The Differential Rank Conservation Algorithm (DIRAC) Reveals Deregulation of Central Metabolic Pathways in Hepatocellular Carcinoma

Elias Björnson
Göteborg : Chalmers tekniska högskola, 2014. 50 s.
[Examensarbete på avancerad nivå]

Hepatocellular carcinoma (HCC) is a deadly disease without existing cure or effective treatment. If the genetics and metabolics of this form of liver cancer would be better understood the chance of developing effective treatments would likely increase. HCC cells are different from normal liver cells. When it comes to gene expression the traditional way is to define these differences in terms of up- or downregulation of genes or metabolic subnetworks. The purpose of this report however is to present an alternative approach regarding the definition of what makes HCC cells different from matched liver cells. This approach does not primarily focus on between-phenotype differential gene expression but rather on metabolic network regulation and can be viewed in terms of metabolic network entropy.

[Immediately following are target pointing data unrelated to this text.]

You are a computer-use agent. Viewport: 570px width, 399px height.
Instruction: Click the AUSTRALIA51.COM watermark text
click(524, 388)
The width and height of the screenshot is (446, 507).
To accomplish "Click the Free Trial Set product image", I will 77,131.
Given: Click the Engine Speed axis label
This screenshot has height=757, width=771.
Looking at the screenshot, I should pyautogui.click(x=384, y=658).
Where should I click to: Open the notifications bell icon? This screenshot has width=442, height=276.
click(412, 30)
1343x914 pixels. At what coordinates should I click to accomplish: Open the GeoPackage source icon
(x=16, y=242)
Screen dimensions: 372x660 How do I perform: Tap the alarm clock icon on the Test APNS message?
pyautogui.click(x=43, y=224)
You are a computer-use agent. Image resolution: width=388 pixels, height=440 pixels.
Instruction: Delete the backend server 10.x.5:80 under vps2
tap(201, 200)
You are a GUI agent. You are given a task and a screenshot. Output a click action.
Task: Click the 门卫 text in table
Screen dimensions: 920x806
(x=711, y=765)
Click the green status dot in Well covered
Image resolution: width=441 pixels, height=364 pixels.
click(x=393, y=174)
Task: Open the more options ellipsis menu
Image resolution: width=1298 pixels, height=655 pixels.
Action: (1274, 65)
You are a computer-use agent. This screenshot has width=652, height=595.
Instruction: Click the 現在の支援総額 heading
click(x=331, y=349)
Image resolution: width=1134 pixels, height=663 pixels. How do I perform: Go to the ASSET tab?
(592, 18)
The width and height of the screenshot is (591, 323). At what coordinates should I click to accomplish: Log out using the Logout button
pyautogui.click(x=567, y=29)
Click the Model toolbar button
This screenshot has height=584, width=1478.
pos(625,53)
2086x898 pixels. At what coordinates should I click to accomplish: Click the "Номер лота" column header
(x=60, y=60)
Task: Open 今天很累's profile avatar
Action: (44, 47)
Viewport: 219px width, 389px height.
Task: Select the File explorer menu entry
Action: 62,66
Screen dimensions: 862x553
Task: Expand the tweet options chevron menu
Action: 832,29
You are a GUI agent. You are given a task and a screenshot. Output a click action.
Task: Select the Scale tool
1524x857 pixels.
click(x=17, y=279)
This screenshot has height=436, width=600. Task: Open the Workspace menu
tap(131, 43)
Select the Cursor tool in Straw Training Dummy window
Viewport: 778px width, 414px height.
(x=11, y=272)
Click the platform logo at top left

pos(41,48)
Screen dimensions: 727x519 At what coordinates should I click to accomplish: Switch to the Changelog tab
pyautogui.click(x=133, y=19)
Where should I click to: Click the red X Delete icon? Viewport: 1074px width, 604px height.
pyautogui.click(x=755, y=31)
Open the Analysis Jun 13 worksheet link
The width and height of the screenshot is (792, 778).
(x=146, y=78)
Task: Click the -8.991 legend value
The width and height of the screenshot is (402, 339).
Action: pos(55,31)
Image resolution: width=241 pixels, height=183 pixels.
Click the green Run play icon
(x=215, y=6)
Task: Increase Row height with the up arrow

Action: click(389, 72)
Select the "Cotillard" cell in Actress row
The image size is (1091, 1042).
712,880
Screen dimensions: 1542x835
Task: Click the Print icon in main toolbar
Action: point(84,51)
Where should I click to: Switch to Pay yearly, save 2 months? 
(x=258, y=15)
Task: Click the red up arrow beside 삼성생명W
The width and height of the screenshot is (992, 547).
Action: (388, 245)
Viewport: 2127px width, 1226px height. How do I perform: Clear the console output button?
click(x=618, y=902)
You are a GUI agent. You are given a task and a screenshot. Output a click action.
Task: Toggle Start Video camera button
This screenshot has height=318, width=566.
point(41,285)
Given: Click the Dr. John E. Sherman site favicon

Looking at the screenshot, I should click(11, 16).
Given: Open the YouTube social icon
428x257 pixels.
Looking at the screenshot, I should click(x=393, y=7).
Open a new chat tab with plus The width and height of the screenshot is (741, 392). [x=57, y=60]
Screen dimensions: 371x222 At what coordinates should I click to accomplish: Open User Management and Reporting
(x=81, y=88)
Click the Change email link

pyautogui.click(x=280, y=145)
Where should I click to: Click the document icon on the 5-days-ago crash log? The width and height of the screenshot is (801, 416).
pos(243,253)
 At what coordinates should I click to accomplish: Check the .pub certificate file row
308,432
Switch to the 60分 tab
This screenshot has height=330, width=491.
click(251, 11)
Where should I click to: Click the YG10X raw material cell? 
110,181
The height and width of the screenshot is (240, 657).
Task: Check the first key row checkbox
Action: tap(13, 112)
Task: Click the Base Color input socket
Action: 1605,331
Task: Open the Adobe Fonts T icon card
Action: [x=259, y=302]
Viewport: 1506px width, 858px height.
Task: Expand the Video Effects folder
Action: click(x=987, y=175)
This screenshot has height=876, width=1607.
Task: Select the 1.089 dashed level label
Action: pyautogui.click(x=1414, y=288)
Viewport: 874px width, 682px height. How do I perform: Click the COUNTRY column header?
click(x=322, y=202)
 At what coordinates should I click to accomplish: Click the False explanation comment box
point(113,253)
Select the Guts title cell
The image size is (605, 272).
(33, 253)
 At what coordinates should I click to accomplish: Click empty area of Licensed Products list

This alternative approach is made possible through implementation of the so called Di_erential Rank Conservation algorithm (DIRAC). In addition traditional differential expression analysis and detection of differentially expressed metabolites by the reporter metabolites algorithm was performed. The basis of the analysis was RNA-Seq data from 163 HCC patients downloaded from The Cancer Genome Atlas database. The results indicate fundamental alterations in network regulation of central metabolic pathways in HCC. For example the TCA cycle, the elec-tron transport chain and fatty acid metabolism show general apparent dysfunction with network deregulation and concomittant average down-regulation of gene expression in HCC. In contrast fatty acid biosynthesis seems to be under tight regulatory control with average upregulation of gene expression in HCC. The DIRAC algorithm also revealed large scale average metabolic network disorganization in HCC, a phenomena referred to as global deregulation. In addition six other cancers were also analysed in terms of their global regulation of their metabolic networks. This analysis revealed a correlation between the degree of global deregulation and malignancy of the cancer. In conclusion the DIRAC algorithm o_ers an alternative view on between-phenotype differences of gene expression which reveales important alterations of the metabolism in HCC.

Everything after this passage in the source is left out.